→ **Problem**
How many lines in the items below contain the string "dialog"? Reply with the number only.

(Pixel coordinate grounding data)
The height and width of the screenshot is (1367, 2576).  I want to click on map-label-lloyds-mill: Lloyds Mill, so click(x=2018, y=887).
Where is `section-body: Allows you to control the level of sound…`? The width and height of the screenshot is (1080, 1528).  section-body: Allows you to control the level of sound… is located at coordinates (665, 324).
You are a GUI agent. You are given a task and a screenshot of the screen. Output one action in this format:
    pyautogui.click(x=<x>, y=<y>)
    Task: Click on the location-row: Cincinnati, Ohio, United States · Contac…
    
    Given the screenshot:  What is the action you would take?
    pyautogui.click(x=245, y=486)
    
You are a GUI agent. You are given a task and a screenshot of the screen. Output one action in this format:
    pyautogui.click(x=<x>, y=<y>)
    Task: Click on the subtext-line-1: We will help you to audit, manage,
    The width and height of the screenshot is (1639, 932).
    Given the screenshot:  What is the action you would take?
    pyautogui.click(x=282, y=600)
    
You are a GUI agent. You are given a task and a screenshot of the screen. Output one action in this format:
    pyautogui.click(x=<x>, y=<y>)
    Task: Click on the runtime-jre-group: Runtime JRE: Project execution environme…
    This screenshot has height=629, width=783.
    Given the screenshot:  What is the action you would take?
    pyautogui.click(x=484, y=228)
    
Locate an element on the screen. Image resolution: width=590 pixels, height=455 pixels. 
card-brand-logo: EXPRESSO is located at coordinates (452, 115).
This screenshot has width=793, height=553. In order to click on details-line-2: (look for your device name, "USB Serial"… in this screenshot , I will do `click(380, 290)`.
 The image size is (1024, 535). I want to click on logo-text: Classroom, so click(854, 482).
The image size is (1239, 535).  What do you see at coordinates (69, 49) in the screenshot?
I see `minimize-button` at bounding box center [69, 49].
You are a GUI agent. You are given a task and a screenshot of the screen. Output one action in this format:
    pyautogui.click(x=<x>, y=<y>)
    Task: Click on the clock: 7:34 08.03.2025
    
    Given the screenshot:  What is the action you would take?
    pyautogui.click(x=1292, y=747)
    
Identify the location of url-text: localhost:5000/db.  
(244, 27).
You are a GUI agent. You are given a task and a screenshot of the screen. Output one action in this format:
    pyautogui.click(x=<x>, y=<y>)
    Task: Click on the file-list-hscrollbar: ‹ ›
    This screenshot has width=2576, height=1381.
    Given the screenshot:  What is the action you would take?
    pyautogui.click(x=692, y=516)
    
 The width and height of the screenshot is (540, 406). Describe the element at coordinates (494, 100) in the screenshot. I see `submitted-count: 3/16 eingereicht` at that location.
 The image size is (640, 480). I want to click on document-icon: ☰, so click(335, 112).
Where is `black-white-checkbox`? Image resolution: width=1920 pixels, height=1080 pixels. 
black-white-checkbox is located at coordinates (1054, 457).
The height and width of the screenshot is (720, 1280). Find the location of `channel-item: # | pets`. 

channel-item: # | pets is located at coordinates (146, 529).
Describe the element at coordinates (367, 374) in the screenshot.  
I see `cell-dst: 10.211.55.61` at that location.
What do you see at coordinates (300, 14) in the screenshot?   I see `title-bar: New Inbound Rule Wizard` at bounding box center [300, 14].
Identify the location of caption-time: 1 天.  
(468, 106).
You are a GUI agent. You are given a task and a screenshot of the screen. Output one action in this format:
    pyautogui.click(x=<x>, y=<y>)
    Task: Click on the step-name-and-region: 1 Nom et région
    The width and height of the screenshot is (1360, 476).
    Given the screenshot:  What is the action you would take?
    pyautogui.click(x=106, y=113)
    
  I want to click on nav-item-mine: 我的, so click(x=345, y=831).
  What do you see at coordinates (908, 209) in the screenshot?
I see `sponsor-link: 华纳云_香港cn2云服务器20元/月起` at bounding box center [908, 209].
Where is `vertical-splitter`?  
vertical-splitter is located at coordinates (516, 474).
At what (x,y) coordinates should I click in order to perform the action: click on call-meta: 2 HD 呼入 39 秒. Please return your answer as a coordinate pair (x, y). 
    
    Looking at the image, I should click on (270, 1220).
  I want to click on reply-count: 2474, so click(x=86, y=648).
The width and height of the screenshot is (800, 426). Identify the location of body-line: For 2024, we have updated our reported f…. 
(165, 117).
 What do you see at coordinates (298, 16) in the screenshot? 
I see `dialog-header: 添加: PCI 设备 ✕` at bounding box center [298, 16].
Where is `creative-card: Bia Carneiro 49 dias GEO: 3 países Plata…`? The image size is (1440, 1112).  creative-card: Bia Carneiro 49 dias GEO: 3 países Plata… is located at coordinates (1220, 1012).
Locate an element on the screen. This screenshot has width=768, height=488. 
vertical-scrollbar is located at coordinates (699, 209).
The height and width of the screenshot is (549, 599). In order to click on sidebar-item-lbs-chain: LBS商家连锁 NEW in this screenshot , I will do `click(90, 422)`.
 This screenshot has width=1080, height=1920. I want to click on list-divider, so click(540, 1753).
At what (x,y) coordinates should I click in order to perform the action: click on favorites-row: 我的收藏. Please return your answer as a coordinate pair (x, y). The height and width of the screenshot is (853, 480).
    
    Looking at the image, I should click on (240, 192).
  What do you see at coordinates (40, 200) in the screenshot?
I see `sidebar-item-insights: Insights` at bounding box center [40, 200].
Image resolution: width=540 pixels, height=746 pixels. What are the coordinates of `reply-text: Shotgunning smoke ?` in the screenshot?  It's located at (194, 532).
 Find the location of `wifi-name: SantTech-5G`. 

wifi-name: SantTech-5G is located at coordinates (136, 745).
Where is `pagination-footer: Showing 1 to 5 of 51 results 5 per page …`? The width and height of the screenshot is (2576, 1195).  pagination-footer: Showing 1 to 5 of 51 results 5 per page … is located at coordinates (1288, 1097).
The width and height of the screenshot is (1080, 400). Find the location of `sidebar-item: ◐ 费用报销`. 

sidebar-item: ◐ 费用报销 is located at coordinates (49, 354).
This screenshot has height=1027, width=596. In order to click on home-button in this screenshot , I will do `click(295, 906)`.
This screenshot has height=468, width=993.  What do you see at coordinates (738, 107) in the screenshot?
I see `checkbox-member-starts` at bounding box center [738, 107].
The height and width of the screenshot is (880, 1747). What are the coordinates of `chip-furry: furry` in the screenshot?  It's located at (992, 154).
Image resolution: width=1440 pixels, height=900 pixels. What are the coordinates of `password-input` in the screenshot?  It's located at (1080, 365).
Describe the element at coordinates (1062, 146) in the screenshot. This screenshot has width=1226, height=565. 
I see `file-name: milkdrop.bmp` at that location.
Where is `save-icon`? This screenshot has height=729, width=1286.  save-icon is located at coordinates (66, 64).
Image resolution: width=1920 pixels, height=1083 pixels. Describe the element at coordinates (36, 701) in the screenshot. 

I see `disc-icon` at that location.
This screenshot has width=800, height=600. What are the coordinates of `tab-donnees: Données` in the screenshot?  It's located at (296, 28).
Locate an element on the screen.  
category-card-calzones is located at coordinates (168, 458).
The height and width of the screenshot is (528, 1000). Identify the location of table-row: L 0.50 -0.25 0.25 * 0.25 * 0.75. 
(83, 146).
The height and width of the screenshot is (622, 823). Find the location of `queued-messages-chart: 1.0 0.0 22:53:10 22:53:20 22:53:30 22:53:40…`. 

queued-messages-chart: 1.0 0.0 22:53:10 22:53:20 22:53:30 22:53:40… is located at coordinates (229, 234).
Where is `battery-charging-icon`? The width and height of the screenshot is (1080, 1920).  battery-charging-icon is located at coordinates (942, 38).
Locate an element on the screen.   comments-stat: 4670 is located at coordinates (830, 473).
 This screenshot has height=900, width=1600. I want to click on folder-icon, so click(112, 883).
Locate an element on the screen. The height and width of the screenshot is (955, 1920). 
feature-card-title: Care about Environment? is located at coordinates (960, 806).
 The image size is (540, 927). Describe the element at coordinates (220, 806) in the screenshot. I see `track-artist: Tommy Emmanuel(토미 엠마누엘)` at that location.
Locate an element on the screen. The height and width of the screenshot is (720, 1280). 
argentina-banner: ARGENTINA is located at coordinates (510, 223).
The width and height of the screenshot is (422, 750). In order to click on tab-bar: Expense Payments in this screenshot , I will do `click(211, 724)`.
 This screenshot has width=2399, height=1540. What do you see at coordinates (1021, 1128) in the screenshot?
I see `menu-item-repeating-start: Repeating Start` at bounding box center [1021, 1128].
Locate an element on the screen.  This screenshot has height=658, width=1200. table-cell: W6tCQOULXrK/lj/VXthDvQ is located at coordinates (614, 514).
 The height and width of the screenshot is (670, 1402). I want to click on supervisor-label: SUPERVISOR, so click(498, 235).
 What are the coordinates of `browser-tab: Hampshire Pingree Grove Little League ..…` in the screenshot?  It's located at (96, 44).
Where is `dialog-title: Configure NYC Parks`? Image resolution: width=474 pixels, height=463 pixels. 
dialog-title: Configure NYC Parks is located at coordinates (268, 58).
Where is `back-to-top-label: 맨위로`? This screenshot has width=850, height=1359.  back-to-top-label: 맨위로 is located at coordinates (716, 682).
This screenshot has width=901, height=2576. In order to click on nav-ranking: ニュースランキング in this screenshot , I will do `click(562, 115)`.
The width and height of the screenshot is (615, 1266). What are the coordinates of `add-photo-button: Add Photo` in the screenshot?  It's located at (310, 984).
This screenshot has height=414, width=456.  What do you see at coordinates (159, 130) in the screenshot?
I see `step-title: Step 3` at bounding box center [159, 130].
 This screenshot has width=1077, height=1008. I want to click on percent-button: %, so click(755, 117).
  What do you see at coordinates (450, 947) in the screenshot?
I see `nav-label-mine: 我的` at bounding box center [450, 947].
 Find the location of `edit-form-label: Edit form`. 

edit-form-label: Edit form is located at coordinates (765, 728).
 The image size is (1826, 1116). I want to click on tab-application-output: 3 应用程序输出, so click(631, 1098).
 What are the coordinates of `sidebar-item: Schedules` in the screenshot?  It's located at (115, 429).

→ **Written answer**
3